▶ _Compiti dell'esercizio_:
1) Riassumi in due frasi il brano sulla tartaruga e il rigassificatore.
2) Stabilisci se le affermazioni (a), (b) e (c) concordano con il brano sulla tartaruga e il rigassificatore. Per ciascuna rispondi sì o no e cita le parole del brano che lo decidono. (a) La tartaruga è stata recuperata al largo di Punta Marina. (b) Il brano giudica CEstha poco valida nel salvataggio degli animali. (c) Secondo CEstha, probabilmente il rigassificatore ha causato l'evento.
3) Prosegui il brano sulla tartaruga e il rigassificatore a partire dall'ultima frase riportata.

▶ _Brano di partenza_:
━━━━━━━━━━
Gli indicatori del mare e gli indicatori … del male: il sistema fossile in tanti modi minaccia l’ambiente marino

Nei giorni scorsi, proprio durante la fase ferragostana, in cui l’attenzione ai tanti problemi si affievolisce e sonnecchia, ha avuto una certa rilevanza la questione del recupero di una tartaruga in mezzo alle schiume del nostro mare al largo di Punta Marina, proprio di fronte al rigassificatore. Si è sviluppata una polemica, nella quale CEstha, organizzazione senz’altro meritoria nel salvataggio di tartarughe e altri esseri viventi in difficoltà, si è (un po’ troppo, a nostro avviso) “scaldata” nel voler sostenere che con tutta probabilità il rigassificatore non c’entra nulla con l’evento in questione né con altri eventuali episodi simili.
━━━━━━━━━━
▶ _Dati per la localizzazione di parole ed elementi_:
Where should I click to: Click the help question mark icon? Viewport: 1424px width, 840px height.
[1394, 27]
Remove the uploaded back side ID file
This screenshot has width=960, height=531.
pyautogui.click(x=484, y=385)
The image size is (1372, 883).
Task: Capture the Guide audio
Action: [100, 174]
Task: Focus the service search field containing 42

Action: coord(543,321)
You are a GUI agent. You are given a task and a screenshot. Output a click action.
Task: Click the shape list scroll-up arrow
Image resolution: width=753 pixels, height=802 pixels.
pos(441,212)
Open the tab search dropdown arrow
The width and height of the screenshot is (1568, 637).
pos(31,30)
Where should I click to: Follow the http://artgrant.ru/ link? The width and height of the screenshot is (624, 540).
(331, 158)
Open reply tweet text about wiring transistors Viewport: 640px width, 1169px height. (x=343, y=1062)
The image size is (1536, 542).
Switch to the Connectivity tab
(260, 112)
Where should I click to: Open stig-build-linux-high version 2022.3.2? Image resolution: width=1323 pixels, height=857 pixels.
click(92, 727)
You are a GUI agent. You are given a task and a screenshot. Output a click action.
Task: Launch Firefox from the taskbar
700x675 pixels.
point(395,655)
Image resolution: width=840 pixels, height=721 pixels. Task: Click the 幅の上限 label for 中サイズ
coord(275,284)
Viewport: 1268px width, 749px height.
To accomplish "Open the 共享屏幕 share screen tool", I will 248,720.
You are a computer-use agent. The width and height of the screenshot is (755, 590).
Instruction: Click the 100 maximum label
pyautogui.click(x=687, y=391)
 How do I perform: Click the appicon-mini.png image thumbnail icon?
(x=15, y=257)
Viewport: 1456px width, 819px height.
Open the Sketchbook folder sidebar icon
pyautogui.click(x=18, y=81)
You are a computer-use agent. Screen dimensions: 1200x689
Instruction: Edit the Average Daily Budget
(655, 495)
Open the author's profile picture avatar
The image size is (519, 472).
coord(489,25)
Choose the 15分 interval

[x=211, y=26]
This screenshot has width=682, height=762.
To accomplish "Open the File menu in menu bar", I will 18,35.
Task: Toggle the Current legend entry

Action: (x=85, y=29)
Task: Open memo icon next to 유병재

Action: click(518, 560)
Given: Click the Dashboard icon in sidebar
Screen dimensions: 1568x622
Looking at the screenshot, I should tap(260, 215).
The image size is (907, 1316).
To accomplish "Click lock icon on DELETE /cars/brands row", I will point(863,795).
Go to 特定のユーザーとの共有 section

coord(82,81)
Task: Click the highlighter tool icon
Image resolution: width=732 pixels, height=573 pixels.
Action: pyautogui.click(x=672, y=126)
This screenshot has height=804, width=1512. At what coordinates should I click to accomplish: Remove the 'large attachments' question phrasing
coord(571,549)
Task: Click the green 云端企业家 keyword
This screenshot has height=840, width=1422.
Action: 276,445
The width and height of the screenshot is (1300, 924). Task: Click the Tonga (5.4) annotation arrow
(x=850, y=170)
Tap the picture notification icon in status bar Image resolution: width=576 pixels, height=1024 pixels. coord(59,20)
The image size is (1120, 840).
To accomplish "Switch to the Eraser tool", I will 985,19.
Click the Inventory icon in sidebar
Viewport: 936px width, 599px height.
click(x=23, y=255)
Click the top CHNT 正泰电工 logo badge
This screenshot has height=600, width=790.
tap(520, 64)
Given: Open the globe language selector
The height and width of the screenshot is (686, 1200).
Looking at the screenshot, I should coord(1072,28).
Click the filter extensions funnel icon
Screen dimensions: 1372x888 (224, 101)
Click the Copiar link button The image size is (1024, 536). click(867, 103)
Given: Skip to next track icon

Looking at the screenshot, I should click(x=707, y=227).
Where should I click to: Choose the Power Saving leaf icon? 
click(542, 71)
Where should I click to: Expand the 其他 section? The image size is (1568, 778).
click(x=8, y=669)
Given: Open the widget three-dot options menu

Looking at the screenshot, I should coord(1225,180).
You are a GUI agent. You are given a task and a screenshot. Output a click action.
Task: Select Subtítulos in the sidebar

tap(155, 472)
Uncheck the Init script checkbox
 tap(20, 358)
━━━━━━━━━━
▶ _Risposte_:
1) Nei giorni di Ferragosto ha avuto una certa rilevanza il recupero di una tartaruga tra le schiume del mare al largo di Punta Marina, proprio di fronte al rigassificatore. Ne è nata una polemica in cui CEstha, organizzazione meritoria nel salvataggio di tartarughe, ha sostenuto, secondo chi scrive con troppo calore, che con tutta probabilità il rigassificatore non c'entra nulla con l'episodio.

2)
(a) Sì: «al largo di Punta Marina».
(b) No: «organizzazione senz’altro meritoria nel salvataggio di tartarughe e altri esseri viventi in difficoltà».
(c) No: «con tutta probabilità il rigassificatore non c’entra nulla con l’evento in questione».

3)
Ci siamo presi la briga di informarci un po’, e abbiamo appreso che Fondazione Cetacea, altra organizzazione benemerita, che per altro collabora abitualmente con l’ Università di Bologna e quella di Camerino, sta studiano approfonditamente la questione, e segnala che  da metà giugno ad oggi oltre 50 le tartarughe marine di piccole e piccolissime dimensioni si sono spiaggiate lungo la costa dell’Adriatico, con una maggiore concentrazione lungo le coste di Veneto, Emilia-Romagna e Istria. Le tartarughe, che misurano dai 10 ai 40  cm di carapace, sono arrivate ai Centri di Recupero in condizioni per lo più drammatiche, fortemente debilitate, anemiche e ricoperte di balani (le concrezioni crostacee che aderiscono ai carapaci delle tartarughe).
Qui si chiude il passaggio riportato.